### Selected passage
The Defence Secretary said “regimes who do not believe in democracy are watching” the war in Ukraine and could launch attacks on Western states if they think they have “run out of puff”.

In an interview with The Telegraph, he said Britain was “living in more and more dangerous times”, and revealed that Army recruitment had more than doubled last month amid growing fears of a confrontation with Moscow.

Speaking on a trip to Washington this week, where he met Lloyd Austin, his US counterpart, and Antony Blinken, the US Secretary of State, Mr Shapps said the West must be “very, very clear that this is existential… it’s not just about Ukraine”.

He said: “Everyone is watching – the Iranians are looking. Do we just run out of puff, run out of patience and go away? China will be watching in the Indo-Pacific, North Korea will be watching.

“It is vitally important to our own national interests, and definitely to the Western civilised world, that Ukraine is successful in their own country.”

His comments came as the EU agreed a new £46 billion Ukraine package, which the bloc said would provide “long-term, predictable funding” after concern about the future of US support.

Mr Shapps said he would use a meeting of Nato defence ministers next week to urge member states to meet a commitment to spend 2 per cent of GDP on defence, to “make sure that they are contributing to this global safety by making sure that a tyrant can’t win”.

He added: “Regimes who do not believe in democracy are watching, and we need to demonstrate that the democratic path is the path that always wins.”

Gen Sir Patrick Sanders, the head of the British Army, last week called for “preparatory steps” to put the UK on a “war footing”, including an increase in troop numbers, forcing Downing Street to deny that the Government was planning to reintroduce conscription.

Admiral Rob Bauer, one of Nato’s leading officials, said on Jan 18 that the alliance was “preparing for a conflict with Russia”. Three days earlier, Mr Shapps had warned in a speech at Lancaster House in London that the West was “moving from a post-war to a pre-war world”.

The Defence Secretary told The Telegraph the public could “rule out” conscription, but revealed that the Army had seen almost double the number of recruits last month than in the same period last year, as people grew more concerned about national security.

It is understood that 10,800 people signed up last month – more than double the monthly average of 5,300 last year.

The Royal Navy’s basic training facility, HMS Raleigh, has been fully booked for four weeks in succession – the longest time it has been oversubscribed since 2017.

“I’m actually very pleased that since we started raising these issues, including in my Lancaster House speech, people are responding,” said Mr Shapps. “They realise there are a lot of opportunities.”
######
What is required -> Can you write the next part of the article on the Defence Secretary's warnings and rising Army recruitment, picking up after its final sentence? The listing is separate material, unrelated to the article on the Defence Secretary's warnings.
### Supplied data
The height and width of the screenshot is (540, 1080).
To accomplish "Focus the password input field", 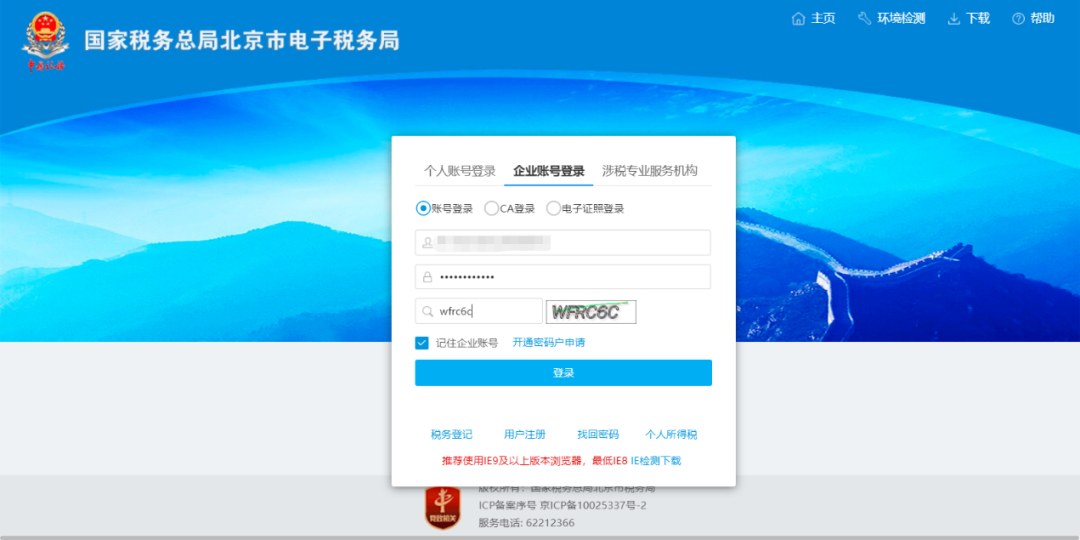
######
Written reply ->
A defence source added that the UK could be experiencing a “Top Gun effect” from visible activity of the Armed Forces in the Middle East, comparable to the surge in recruitment for the US Navy after the release of the 1986 film.

On Thursday, Mr Austin, the US defence secretary, echoed the concerns about Western security, warning of a “dangerous moment” for the world.

Mr Austin said the US had chosen a “multi-layered” response to a drone strike in which three American troops were killed on Sunday. He said it was designed to encourage Iran to rein in proxy groups in the Middle East, which have attacked US forces more than 160 times since October.

The strikes are expected to target Iranian personnel and proxy groups operating in Iraq and Syria over the coming days.

Mr Shapps said the UK was not planning to join the strikes, cautioning against a “wider regional conflict”, but called on Iran to “show leadership over these Iranian-backed militias in Syria and Iraq”.

The Defence Secretary said the UK would continue to work with the US guarding against Houthi attacks in the Red Sea because “freedom of navigation has to reign supreme”.

However, he played down speculation that the UK could soon deploy an aircraft carrier to the Red Sea, saying that “there’s certainly nothing imminent or immediate” planned.

“We’ve had a destroyer defending merchant shipping herself, and we’ve had Typhoon aircraft carrying out actions against the Houthis,” he said. “We don’t actually need a carrier there.”

Mr Shapps’s concerns about the threat from Iran and China come after Lord Cameron, the Foreign Secretary, said Iran posed an “unacceptable threat to the UK’s security” and had tried to kill 15 British nationals or UK-linked individuals in the past two years.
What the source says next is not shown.